→ WHAT THE EXERCISE ASKS:
Copy out, word for word, the lines running from the start of the entries through the line containing "(566, 160).".

(Collected data entries)

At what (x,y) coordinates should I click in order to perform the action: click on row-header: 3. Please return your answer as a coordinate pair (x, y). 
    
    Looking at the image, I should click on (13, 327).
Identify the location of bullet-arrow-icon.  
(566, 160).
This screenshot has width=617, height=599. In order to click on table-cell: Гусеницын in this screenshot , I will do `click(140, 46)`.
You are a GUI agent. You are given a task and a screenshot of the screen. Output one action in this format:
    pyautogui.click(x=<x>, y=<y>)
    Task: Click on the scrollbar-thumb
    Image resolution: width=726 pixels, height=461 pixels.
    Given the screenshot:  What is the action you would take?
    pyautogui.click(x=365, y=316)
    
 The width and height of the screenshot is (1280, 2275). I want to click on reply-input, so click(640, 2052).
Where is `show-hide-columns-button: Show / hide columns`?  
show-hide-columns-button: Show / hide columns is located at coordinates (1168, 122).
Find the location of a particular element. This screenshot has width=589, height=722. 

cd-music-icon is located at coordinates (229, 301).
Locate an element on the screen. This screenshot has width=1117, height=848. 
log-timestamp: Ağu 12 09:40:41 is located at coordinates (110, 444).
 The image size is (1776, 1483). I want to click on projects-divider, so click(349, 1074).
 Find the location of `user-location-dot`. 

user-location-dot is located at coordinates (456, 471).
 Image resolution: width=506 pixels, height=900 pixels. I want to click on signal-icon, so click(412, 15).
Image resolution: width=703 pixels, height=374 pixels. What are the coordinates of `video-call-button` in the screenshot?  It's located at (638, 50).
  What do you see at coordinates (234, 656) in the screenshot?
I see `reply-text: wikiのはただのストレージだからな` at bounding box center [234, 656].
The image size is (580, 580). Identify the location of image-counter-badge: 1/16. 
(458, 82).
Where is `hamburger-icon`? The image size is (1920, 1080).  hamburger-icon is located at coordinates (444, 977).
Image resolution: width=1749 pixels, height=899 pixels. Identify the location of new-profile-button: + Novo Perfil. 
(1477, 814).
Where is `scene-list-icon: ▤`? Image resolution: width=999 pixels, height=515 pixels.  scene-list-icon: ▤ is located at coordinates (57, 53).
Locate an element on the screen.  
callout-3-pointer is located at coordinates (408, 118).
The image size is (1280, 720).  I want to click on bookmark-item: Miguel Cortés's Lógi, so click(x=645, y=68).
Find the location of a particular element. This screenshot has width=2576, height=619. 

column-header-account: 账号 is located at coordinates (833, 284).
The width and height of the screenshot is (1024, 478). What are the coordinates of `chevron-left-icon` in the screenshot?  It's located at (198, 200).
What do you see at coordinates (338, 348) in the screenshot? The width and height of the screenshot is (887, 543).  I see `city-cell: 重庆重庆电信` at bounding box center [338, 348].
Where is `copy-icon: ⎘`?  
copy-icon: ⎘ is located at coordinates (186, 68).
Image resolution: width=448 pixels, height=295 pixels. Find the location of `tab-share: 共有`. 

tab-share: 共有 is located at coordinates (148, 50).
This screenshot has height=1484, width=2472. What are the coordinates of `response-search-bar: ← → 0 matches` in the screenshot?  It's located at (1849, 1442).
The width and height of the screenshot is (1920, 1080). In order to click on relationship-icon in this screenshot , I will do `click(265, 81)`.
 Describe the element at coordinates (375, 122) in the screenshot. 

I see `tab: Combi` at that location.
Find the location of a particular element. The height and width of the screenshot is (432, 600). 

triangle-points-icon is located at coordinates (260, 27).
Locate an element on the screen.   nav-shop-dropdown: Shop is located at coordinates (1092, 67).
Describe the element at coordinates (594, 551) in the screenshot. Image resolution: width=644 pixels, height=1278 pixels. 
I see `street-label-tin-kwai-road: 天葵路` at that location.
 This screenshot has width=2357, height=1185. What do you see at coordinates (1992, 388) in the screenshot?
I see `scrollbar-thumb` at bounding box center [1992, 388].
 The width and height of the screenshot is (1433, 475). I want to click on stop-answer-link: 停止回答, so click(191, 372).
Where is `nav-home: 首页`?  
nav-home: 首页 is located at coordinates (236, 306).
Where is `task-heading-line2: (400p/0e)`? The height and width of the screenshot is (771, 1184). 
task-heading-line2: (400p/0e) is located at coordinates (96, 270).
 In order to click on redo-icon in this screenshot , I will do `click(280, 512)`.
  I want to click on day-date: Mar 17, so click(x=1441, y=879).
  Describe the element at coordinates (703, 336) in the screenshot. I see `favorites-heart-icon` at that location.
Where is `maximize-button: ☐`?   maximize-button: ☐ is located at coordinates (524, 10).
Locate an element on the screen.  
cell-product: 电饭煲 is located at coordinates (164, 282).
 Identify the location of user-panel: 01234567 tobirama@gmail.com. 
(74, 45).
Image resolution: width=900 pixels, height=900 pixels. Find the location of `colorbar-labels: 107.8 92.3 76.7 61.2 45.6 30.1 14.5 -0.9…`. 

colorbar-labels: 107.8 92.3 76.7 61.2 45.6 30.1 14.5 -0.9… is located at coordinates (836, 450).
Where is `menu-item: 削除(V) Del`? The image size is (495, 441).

→ REPLY TO THE EXERCISE:
At what (x,y) coordinates should I click in order to perform the action: click on row-header: 3. Please return your answer as a coordinate pair (x, y). 
    
    Looking at the image, I should click on (13, 327).
Identify the location of bullet-arrow-icon.  
(566, 160).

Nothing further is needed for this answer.